“Break Spots” glimpse into the marginal spaces and personal landscapes of the Everyday. The images depict locations visited by workers on a daily basis for a coffee, a cigarette, to scroll through their phone or simply, to daydream. Photographed without people, the images nonetheless evoke human presence through the visual traces of an individual’s imprint on a place of work. Each photograph illustrates haphazard, makeshift spaces that become the personal landscapes workers create at the margins of institutional, industrial or commercial workplaces. Transitory, often ignored, break spots are visual expressions of the everyday among the underrepresented, an often-overlooked infrastructure common to most workplaces.
Photographed while walking about different cities, the images in“Break Spots” explore a relation to urban workspaces.
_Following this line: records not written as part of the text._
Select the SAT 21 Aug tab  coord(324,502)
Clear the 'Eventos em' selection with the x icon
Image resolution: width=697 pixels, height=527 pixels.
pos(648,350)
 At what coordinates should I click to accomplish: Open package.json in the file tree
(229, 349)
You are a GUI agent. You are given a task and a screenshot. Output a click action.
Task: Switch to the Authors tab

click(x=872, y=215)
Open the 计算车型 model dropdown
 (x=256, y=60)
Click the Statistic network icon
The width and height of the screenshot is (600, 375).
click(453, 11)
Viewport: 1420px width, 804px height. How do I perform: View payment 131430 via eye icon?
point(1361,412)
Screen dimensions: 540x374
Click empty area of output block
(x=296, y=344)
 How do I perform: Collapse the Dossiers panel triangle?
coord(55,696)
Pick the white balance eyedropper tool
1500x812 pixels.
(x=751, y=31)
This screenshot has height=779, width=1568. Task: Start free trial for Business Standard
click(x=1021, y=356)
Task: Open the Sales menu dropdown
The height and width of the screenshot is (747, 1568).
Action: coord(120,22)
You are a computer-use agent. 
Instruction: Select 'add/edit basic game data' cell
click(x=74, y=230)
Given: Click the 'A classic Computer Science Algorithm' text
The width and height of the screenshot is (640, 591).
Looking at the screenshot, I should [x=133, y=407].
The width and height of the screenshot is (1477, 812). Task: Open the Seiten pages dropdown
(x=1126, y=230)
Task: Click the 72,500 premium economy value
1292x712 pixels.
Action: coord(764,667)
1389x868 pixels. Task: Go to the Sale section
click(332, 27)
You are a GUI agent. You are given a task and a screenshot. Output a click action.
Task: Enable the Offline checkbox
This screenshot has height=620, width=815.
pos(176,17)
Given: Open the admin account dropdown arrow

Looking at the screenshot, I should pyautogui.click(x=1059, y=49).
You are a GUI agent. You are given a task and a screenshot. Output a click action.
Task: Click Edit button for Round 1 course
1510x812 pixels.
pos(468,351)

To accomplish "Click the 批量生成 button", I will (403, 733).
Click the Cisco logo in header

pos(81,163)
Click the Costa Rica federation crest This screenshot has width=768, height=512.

They depict the inventive ways in which staff and labourers carve out a liminal zone, a personal landscape, within the confines of a place of employment—be it simply an ad hoc coffee tin turned ashtray strapped to a fence or a reclaimed cafeteria chair placed in the sunshine. These spaces represent more than a space where workers go to take a break, they express the ways in which the marginalized actively produce and claim these landscapes. As such, the break spot is owned, personalized: it becomes political.
As the camera captures the workers’ imprint against a background of uniformity and banality, the images of break spots expand the ways we can think about the boundaries of everyday working society. They suggest a narrative that lies beyond the frame, the untold stories and communal make-shift systems of workers who leave poignant physical traces at the margins of industry, commerce, and institutions.